━━━ GIVEN DATA

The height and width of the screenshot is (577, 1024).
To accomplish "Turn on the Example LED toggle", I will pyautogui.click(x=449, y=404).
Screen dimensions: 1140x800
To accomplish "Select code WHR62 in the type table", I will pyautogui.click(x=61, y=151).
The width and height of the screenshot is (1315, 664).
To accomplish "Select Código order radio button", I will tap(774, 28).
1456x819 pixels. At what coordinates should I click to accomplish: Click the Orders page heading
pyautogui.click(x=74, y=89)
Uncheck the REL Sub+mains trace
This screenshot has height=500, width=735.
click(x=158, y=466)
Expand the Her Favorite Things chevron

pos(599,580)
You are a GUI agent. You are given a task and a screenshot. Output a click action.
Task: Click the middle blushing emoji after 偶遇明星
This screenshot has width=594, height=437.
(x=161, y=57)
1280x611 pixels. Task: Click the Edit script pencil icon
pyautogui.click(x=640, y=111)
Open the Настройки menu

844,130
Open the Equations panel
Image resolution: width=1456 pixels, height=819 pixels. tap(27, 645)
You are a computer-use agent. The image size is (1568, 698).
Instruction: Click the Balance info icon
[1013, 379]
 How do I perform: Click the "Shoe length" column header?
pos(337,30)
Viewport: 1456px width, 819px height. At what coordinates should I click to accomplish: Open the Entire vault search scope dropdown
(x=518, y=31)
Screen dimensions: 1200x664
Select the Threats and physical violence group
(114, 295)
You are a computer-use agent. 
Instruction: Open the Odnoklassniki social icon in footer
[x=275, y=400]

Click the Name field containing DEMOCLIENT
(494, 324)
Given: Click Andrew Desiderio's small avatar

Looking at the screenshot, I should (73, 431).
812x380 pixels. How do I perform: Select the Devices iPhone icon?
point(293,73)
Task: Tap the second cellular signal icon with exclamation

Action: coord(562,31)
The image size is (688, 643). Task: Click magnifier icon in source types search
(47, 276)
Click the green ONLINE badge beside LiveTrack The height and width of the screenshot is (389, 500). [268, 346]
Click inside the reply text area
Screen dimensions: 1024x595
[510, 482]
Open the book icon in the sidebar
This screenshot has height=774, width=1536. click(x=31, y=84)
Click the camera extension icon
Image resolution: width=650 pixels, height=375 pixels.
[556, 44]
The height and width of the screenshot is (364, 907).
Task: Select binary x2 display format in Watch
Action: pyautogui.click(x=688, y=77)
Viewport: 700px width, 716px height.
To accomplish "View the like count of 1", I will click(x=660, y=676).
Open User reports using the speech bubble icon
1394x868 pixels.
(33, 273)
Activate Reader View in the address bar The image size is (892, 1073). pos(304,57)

━━━━━━

EXERCISE REQUIREMENTS:
Rewrite every one of the records above with each instance of "accomplish" changed to "complete", keeping all other text identical.

RESPONSE:
The height and width of the screenshot is (577, 1024).
To complete "Turn on the Example LED toggle", I will pyautogui.click(x=449, y=404).
Screen dimensions: 1140x800
To complete "Select code WHR62 in the type table", I will pyautogui.click(x=61, y=151).
The width and height of the screenshot is (1315, 664).
To complete "Select Código order radio button", I will tap(774, 28).
1456x819 pixels. At what coordinates should I click to complete: Click the Orders page heading
pyautogui.click(x=74, y=89)
Uncheck the REL Sub+mains trace
This screenshot has height=500, width=735.
click(x=158, y=466)
Expand the Her Favorite Things chevron

pos(599,580)
You are a GUI agent. You are given a task and a screenshot. Output a click action.
Task: Click the middle blushing emoji after 偶遇明星
This screenshot has width=594, height=437.
(x=161, y=57)
1280x611 pixels. Task: Click the Edit script pencil icon
pyautogui.click(x=640, y=111)
Open the Настройки menu

844,130
Open the Equations panel
Image resolution: width=1456 pixels, height=819 pixels. tap(27, 645)
You are a computer-use agent. The image size is (1568, 698).
Instruction: Click the Balance info icon
[1013, 379]
 How do I perform: Click the "Shoe length" column header?
pos(337,30)
Viewport: 1456px width, 819px height. At what coordinates should I click to complete: Open the Entire vault search scope dropdown
(x=518, y=31)
Screen dimensions: 1200x664
Select the Threats and physical violence group
(114, 295)
You are a computer-use agent. 
Instruction: Open the Odnoklassniki social icon in footer
[x=275, y=400]

Click the Name field containing DEMOCLIENT
(494, 324)
Given: Click Andrew Desiderio's small avatar

Looking at the screenshot, I should (73, 431).
812x380 pixels. How do I perform: Select the Devices iPhone icon?
point(293,73)
Task: Tap the second cellular signal icon with exclamation

Action: coord(562,31)
The image size is (688, 643). Task: Click magnifier icon in source types search
(47, 276)
Click the green ONLINE badge beside LiveTrack The height and width of the screenshot is (389, 500). [268, 346]
Click inside the reply text area
Screen dimensions: 1024x595
[510, 482]
Open the book icon in the sidebar
This screenshot has height=774, width=1536. click(x=31, y=84)
Click the camera extension icon
Image resolution: width=650 pixels, height=375 pixels.
[556, 44]
The height and width of the screenshot is (364, 907).
Task: Select binary x2 display format in Watch
Action: pyautogui.click(x=688, y=77)
Viewport: 700px width, 716px height.
To complete "View the like count of 1", I will click(x=660, y=676).
Open User reports using the speech bubble icon
1394x868 pixels.
(33, 273)
Activate Reader View in the address bar The image size is (892, 1073). pos(304,57)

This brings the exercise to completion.